[Records from a data source]
::::

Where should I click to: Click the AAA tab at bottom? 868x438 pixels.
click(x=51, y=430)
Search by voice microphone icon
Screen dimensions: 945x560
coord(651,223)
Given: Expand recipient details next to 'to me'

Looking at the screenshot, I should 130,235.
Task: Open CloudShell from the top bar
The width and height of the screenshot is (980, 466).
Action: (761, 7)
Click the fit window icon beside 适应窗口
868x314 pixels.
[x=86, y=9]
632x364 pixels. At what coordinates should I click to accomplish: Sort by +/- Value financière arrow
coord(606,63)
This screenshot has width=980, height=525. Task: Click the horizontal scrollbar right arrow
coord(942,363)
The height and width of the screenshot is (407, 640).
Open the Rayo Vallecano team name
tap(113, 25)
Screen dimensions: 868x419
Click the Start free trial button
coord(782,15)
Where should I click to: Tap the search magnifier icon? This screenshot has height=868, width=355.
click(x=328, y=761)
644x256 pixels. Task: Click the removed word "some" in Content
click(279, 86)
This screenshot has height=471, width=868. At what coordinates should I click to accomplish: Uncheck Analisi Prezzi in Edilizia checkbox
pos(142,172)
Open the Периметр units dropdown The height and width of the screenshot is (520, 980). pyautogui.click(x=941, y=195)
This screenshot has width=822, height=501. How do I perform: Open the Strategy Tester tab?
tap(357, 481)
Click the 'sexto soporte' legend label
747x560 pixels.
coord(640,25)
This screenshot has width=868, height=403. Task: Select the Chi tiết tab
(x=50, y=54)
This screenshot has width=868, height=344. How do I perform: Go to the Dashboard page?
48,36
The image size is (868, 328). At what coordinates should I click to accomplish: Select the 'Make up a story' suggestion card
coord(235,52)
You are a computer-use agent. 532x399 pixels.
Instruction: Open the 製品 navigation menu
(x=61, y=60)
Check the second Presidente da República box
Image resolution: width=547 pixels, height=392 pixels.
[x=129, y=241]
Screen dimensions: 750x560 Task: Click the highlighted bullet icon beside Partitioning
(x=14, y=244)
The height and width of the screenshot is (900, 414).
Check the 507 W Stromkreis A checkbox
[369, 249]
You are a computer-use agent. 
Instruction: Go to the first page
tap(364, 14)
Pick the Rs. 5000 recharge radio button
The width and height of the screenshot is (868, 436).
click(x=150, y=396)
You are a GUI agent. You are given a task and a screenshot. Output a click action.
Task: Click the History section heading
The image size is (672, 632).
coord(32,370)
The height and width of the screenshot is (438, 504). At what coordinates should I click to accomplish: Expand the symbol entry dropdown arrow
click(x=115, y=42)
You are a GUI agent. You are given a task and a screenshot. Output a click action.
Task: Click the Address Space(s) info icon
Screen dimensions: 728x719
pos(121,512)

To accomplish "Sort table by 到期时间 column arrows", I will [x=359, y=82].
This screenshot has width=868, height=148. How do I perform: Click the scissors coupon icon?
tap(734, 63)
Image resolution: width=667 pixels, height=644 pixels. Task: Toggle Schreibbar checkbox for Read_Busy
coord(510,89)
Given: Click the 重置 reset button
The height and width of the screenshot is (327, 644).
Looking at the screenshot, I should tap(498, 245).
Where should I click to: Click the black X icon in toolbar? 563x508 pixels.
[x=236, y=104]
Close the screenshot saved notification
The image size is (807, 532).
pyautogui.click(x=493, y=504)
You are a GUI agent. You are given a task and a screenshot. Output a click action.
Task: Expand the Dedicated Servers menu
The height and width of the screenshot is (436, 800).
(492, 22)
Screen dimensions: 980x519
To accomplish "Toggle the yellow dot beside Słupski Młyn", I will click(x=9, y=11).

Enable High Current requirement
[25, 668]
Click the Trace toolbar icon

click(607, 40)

::::

PROBLEM DETAILS:
Every record should be repeated exactly; please leave none out.

ANSWER BELOW:
Where should I click to: Click the AAA tab at bottom? 868x438 pixels.
click(x=51, y=430)
Search by voice microphone icon
Screen dimensions: 945x560
coord(651,223)
Given: Expand recipient details next to 'to me'

Looking at the screenshot, I should 130,235.
Task: Open CloudShell from the top bar
The width and height of the screenshot is (980, 466).
Action: (761, 7)
Click the fit window icon beside 适应窗口
868x314 pixels.
[x=86, y=9]
632x364 pixels. At what coordinates should I click to accomplish: Sort by +/- Value financière arrow
coord(606,63)
This screenshot has width=980, height=525. Task: Click the horizontal scrollbar right arrow
coord(942,363)
The height and width of the screenshot is (407, 640).
Open the Rayo Vallecano team name
tap(113, 25)
Screen dimensions: 868x419
Click the Start free trial button
coord(782,15)
Where should I click to: Tap the search magnifier icon? This screenshot has height=868, width=355.
click(x=328, y=761)
644x256 pixels. Task: Click the removed word "some" in Content
click(279, 86)
This screenshot has height=471, width=868. At what coordinates should I click to accomplish: Uncheck Analisi Prezzi in Edilizia checkbox
pos(142,172)
Open the Периметр units dropdown The height and width of the screenshot is (520, 980). pyautogui.click(x=941, y=195)
This screenshot has width=822, height=501. How do I perform: Open the Strategy Tester tab?
tap(357, 481)
Click the 'sexto soporte' legend label
747x560 pixels.
coord(640,25)
This screenshot has width=868, height=403. Task: Select the Chi tiết tab
(x=50, y=54)
This screenshot has width=868, height=344. How do I perform: Go to the Dashboard page?
48,36
The image size is (868, 328). At what coordinates should I click to accomplish: Select the 'Make up a story' suggestion card
coord(235,52)
You are a computer-use agent. 532x399 pixels.
Instruction: Open the 製品 navigation menu
(x=61, y=60)
Check the second Presidente da República box
Image resolution: width=547 pixels, height=392 pixels.
[x=129, y=241]
Screen dimensions: 750x560 Task: Click the highlighted bullet icon beside Partitioning
(x=14, y=244)
The height and width of the screenshot is (900, 414).
Check the 507 W Stromkreis A checkbox
[369, 249]
You are a computer-use agent. 
Instruction: Go to the first page
tap(364, 14)
Pick the Rs. 5000 recharge radio button
The width and height of the screenshot is (868, 436).
click(x=150, y=396)
You are a GUI agent. You are given a task and a screenshot. Output a click action.
Task: Click the History section heading
The image size is (672, 632).
coord(32,370)
The height and width of the screenshot is (438, 504). At what coordinates should I click to accomplish: Expand the symbol entry dropdown arrow
click(x=115, y=42)
You are a GUI agent. You are given a task and a screenshot. Output a click action.
Task: Click the Address Space(s) info icon
Screen dimensions: 728x719
pos(121,512)

To accomplish "Sort table by 到期时间 column arrows", I will [x=359, y=82].
This screenshot has width=868, height=148. How do I perform: Click the scissors coupon icon?
tap(734, 63)
Image resolution: width=667 pixels, height=644 pixels. Task: Toggle Schreibbar checkbox for Read_Busy
coord(510,89)
Given: Click the 重置 reset button
The height and width of the screenshot is (327, 644).
Looking at the screenshot, I should tap(498, 245).
Where should I click to: Click the black X icon in toolbar? 563x508 pixels.
[x=236, y=104]
Close the screenshot saved notification
The image size is (807, 532).
pyautogui.click(x=493, y=504)
You are a GUI agent. You are given a task and a screenshot. Output a click action.
Task: Expand the Dedicated Servers menu
The height and width of the screenshot is (436, 800).
(492, 22)
Screen dimensions: 980x519
To accomplish "Toggle the yellow dot beside Słupski Młyn", I will click(x=9, y=11).

Enable High Current requirement
[25, 668]
Click the Trace toolbar icon

click(607, 40)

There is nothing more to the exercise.